### TASK TO CARRY OUT
Answer these from the text on geothermal energy in Ukraine:
1. How much geothermal heating of communal buildings does Ukraine have?
2. What is the estimated yearly economically expedient energy resource of Ukraine's thermal waters?
3. How many geothermal circulating systems were built in the Autonomous Republic of Crimea?

### SELECTION
----------------
There is about 1 MW of geothermal heating of communal buildings and 3 MW of baths in Ukraine. But there is no geothermal electricity generation.

Potential 
Ukraine has considerable geothermal resources that can be used mainly for heat supply. There are also prospects for binary geothermal power plant initiatives based on existing wells at abandoned oil and gas fields.

Ukraine has a good potential for the development of geothermal energy. This is due to thermogeological features of the relief and features of the geothermal resources of the country. However, at present, scientific, geological, exploratory and practical work in Ukraine is concentrated only on the geothermal resources that are represented by thermal waters. According to various estimates, the economically expedient energy resource of thermal waters of Ukraine is up to 8.4 million tons of oil equivalent per year.

Practical development of thermal waters in Ukraine was carried out in the temporarily occupied territory of the Autonomous Republic of Crimea, where 11 geothermal circulating systems were constructed, using modern technologies for the extraction of geothermal heat from the earth. All geothermal installations worked at the research and industrial stage.
----------------
### SUPPLIED DATA
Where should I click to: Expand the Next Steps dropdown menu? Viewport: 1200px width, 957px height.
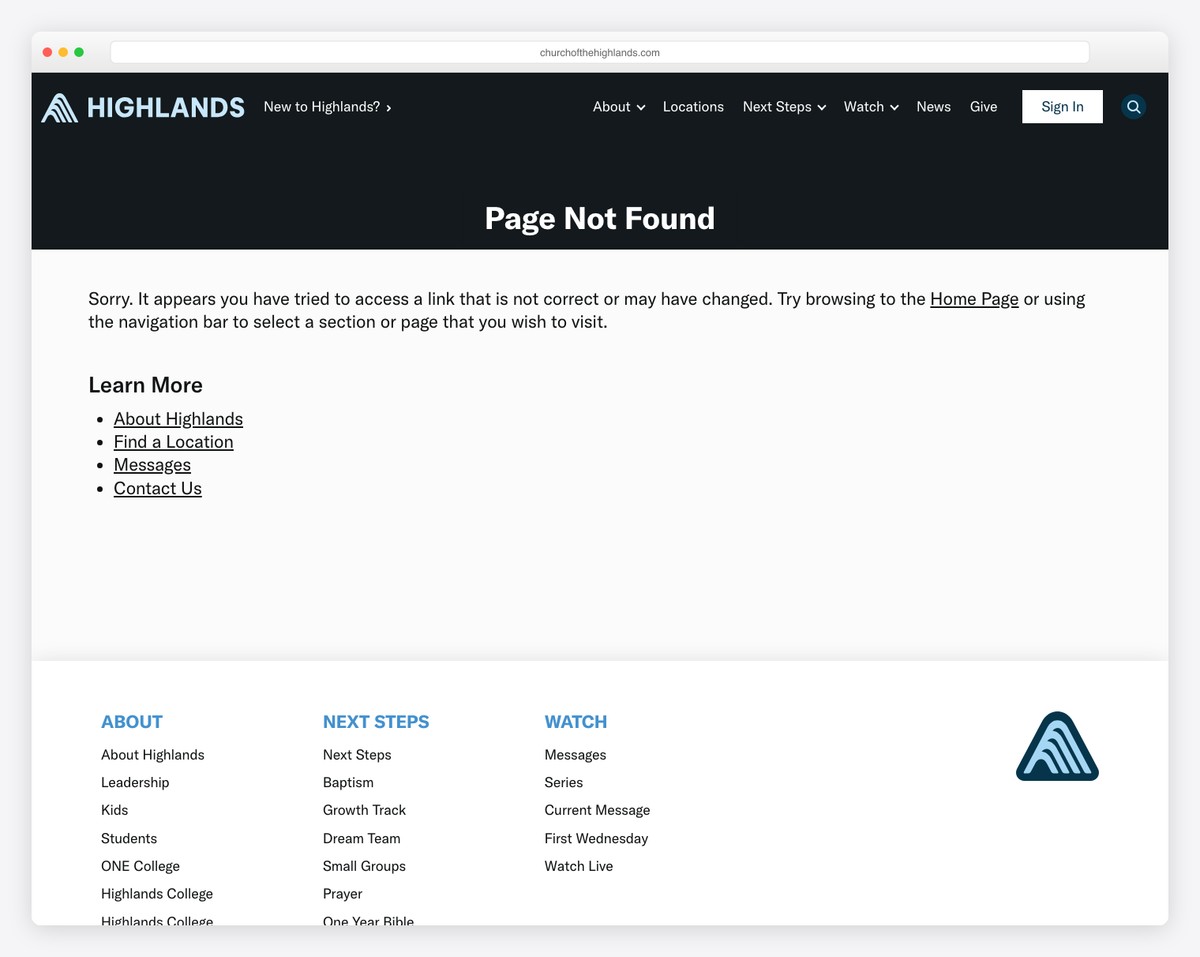click(783, 107)
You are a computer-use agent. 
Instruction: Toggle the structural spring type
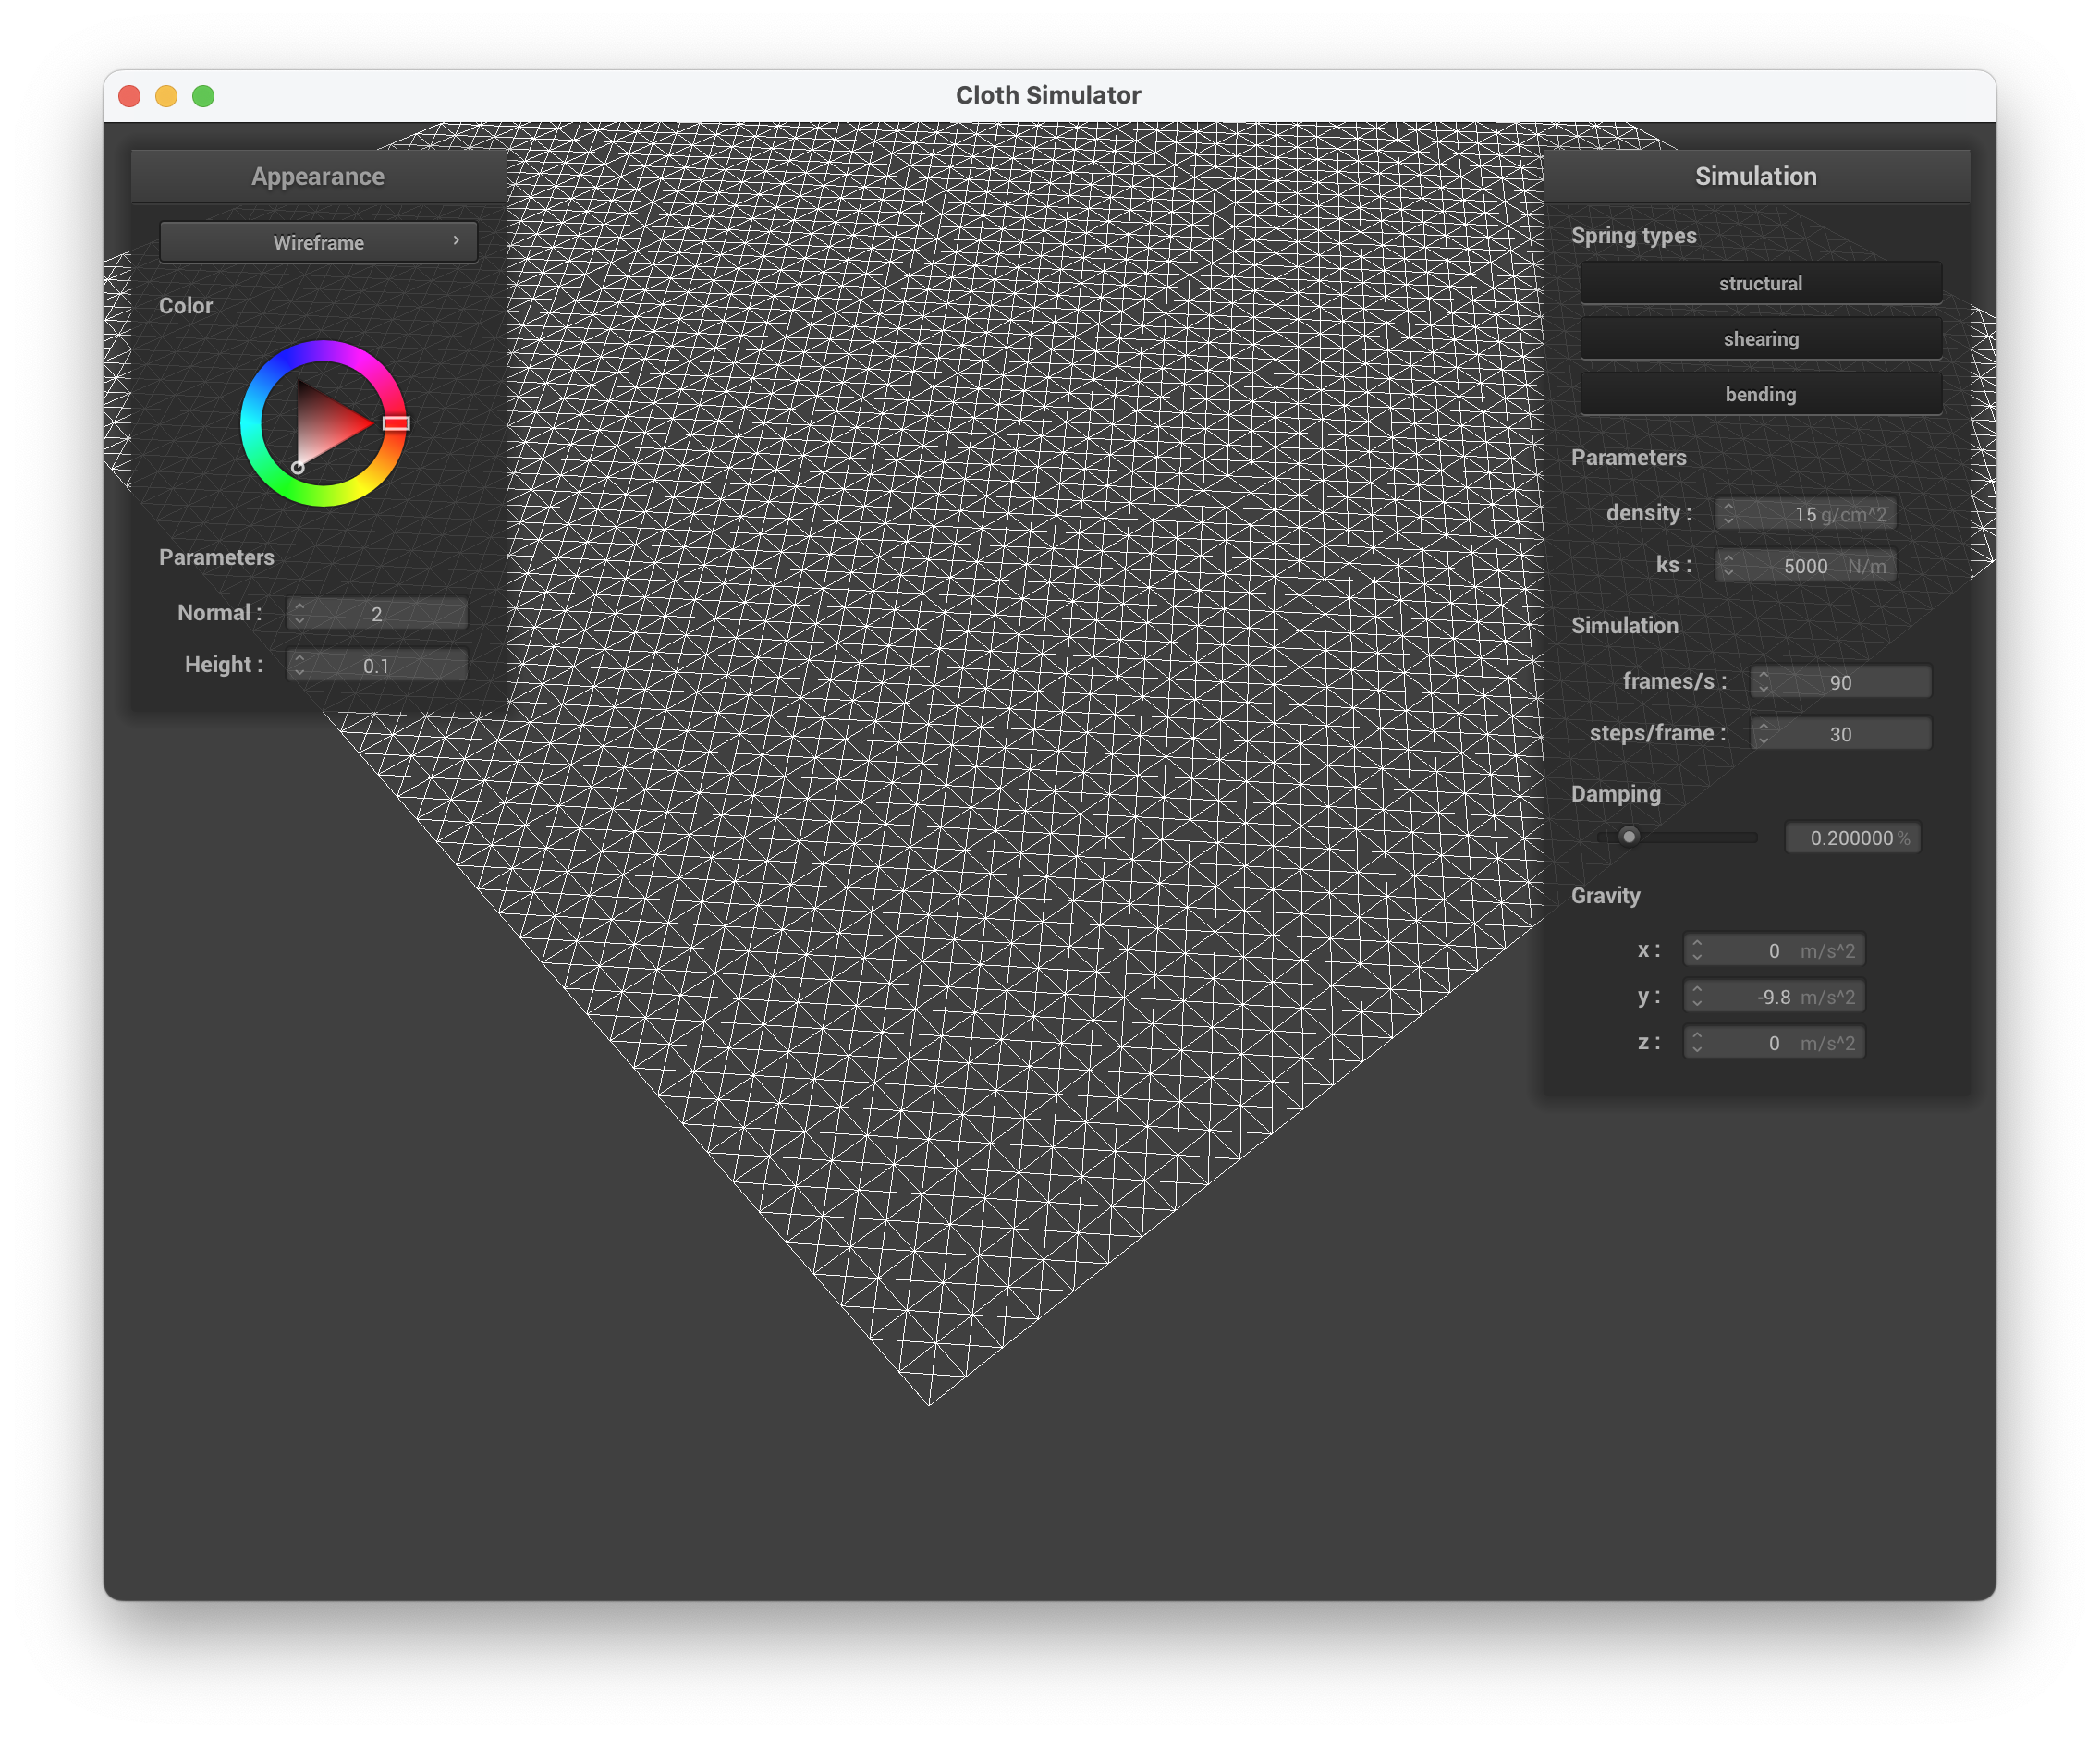tap(1760, 283)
----------------
### WRITTEN SOLUTION
1. About 1 MW.
2. Up to 8.4 million tons of oil equivalent per year.
3. 11.